According to Feeling Safe: What Girls Say, a 2003 Girl Scout Research Institute study, girls are looking for groups that allow connection and a sense of close friendship. They want volunteers who are teen savvy and can help them with issues they face, such as bullying, peer pressure, dating, athletic and academic performance, and more. Some of these issues may be considered “sensitive” by parents, and they may have opinions or input about how, and whether, Girl Scouts should cover these topics with their daughters.

gs-top.org Girl Scout Research Institute

Girl Scouts welcomes and serves girls and families from a wide spectrum of faiths and cultures. When girls wish to participate in discussions or activities that could be considered sensitive—even for some—put the topic on hold until you have spoken with parents and received guidance from your council.

When Girl Scout activities involve sensitive issues, your role is that of a caring adult who can help girls acquire skills and knowledge in a supportive atmosphere, not someone who advocates a particular position.

You should know, GSUSA does not take a position or develop materials on issues relating to human sexuality, birth control, or abortion.

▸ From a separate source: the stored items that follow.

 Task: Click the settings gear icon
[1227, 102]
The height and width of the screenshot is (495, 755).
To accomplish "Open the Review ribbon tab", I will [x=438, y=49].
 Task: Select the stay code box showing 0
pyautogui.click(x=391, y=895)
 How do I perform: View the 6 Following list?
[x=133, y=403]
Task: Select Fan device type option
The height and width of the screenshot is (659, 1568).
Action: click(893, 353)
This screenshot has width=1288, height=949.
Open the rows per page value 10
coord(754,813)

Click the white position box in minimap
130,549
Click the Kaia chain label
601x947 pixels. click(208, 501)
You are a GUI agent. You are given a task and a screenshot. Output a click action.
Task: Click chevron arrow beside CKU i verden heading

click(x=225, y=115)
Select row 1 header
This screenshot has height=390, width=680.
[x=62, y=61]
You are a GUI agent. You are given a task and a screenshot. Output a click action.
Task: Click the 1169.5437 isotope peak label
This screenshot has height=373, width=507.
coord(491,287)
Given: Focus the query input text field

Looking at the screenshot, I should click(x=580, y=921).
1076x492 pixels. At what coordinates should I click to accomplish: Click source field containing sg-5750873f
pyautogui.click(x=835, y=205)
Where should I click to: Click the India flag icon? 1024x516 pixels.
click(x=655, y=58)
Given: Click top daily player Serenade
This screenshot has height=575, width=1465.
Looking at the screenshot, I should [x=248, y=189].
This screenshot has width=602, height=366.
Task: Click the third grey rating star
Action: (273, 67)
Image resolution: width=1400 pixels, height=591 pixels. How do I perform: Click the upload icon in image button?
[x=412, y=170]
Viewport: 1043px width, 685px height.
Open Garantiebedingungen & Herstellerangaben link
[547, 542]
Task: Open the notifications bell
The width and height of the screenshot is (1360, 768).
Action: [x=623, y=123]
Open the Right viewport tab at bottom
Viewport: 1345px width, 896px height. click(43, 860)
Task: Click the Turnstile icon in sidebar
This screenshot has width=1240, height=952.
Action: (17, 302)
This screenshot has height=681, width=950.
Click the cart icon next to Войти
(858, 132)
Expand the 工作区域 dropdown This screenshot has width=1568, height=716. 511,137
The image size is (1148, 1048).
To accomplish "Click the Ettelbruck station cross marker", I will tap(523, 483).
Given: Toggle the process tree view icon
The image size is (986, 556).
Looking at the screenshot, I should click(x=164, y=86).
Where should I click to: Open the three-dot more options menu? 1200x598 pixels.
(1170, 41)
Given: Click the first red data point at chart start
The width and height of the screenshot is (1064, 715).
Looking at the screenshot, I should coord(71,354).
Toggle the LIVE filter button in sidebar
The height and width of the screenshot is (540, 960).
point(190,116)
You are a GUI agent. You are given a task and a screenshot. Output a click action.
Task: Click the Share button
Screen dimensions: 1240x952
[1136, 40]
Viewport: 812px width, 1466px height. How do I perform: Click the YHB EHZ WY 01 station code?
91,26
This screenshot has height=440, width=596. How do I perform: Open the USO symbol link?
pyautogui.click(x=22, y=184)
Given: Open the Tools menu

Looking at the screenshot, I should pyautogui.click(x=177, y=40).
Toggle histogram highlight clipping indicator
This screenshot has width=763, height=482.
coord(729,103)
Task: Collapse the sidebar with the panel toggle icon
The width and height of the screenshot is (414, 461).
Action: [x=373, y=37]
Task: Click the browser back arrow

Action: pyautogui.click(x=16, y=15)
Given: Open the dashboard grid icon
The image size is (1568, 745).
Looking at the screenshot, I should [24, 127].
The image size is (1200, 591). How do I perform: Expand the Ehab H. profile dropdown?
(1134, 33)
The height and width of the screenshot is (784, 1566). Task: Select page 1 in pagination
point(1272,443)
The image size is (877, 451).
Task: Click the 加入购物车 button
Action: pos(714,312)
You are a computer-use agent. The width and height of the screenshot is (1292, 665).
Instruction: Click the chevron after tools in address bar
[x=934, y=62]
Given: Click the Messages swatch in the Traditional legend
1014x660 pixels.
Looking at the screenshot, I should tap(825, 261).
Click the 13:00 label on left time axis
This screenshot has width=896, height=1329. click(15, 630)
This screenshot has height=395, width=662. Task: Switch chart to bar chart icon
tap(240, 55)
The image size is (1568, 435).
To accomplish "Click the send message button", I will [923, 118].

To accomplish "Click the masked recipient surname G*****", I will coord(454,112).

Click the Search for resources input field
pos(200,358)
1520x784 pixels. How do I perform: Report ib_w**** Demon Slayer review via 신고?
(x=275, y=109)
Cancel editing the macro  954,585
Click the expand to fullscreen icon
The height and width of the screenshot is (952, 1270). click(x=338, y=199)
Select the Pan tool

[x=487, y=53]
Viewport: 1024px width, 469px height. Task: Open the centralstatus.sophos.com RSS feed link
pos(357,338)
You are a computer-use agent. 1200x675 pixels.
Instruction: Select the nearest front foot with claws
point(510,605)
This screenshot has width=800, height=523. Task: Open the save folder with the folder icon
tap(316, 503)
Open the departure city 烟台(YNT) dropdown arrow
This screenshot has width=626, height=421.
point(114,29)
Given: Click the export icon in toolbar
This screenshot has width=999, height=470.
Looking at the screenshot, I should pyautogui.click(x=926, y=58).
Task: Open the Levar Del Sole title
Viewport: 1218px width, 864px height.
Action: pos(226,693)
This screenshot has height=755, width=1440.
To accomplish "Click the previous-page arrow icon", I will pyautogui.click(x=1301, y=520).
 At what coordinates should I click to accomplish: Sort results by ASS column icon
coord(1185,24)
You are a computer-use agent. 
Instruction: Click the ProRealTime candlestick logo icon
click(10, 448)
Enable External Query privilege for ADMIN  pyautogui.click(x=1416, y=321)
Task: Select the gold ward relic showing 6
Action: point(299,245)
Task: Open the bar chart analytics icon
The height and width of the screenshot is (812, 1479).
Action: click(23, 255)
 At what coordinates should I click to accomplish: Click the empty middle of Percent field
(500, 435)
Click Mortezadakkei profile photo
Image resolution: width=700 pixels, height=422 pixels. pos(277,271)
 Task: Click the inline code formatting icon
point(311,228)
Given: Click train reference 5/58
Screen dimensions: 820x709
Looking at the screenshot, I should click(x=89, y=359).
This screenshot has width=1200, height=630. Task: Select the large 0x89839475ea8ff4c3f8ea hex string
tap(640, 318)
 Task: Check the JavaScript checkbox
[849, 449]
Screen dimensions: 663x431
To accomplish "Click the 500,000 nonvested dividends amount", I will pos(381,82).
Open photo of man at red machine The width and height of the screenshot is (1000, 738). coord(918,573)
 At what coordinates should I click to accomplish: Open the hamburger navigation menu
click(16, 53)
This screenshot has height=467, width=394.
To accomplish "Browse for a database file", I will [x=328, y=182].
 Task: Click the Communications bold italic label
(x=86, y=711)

We feel our role is to help girls develop self-confidence and good decision-making skills that will help them make wise choices in all areas of their lives. We believe parents and guardians, along with schools and faith communities, are the primary sources of information on these topics.

See GS-TOP Council Policies and Standards, XI. Parental Permission.

We at GS-TOP believe that parents/guardians make all decisions regarding their girl’s participation in Girl Scout program that may be of a sensitive nature. As a volunteer leader, you must get written parental permission for any locally planned program offering that could be considered sensitive. Included on the permission form should be the topic of the activity, any specific content that might create controversy, and any action steps the girls will take when the activity is complete. Be sure to have a form for each girl, and keep the forms on hand in case a problem arises. For activities not sponsored by Girl Scouts, find out in advance (from organizers or other volunteers who may be familiar with the content) what will be presented, and follow your council’s guidelines for obtaining written permission.

Report concerns: There may be times when you worry about the health and well-being of girls in your group. Alcohol, drugs, sex, bullying, abuse, depression, and eating disorders are some of the issues girls may encounter. You are on the frontlines of girls’ lives, and you are in a unique position to identify a situation in which a girl may need help. If you believe a girl is at risk of hurting herself or others, your role is to promptly bring that information to her parent/guardian or the council so she can get the expert assistance she needs. Your concern about a girl’s well-being and safety is taken seriously, and your council will guide you in addressing these concerns.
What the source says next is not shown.